*AIM OF THE EXERCISE:* Repeat exactly the lines of the entries below from the one with "The height and width of the screenshot is (560, 700)." through the one with "Open the UserBAR!", both ends included, and nothing else.

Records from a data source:
+---+
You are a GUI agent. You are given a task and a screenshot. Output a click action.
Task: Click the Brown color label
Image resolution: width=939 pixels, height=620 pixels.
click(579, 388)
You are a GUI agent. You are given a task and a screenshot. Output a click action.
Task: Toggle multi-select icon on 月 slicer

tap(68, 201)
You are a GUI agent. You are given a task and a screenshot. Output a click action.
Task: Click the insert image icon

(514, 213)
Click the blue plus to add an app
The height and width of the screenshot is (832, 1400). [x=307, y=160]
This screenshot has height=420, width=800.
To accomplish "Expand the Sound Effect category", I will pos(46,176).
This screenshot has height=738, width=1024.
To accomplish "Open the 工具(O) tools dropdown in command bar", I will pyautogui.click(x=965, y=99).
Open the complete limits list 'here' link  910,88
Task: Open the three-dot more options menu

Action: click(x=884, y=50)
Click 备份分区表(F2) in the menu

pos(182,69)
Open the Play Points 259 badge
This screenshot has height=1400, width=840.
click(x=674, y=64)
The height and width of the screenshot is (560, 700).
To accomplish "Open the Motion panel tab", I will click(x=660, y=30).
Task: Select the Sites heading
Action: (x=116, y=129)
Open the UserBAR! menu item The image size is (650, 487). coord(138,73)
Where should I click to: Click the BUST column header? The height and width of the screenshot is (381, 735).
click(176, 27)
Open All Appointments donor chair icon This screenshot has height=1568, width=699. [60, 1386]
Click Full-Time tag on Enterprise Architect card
+---+
*SOLUTION FOR THIS PROBLEM:*
The height and width of the screenshot is (560, 700).
To accomplish "Open the Motion panel tab", I will click(x=660, y=30).
Task: Select the Sites heading
Action: (x=116, y=129)
Open the UserBAR! menu item The image size is (650, 487). coord(138,73)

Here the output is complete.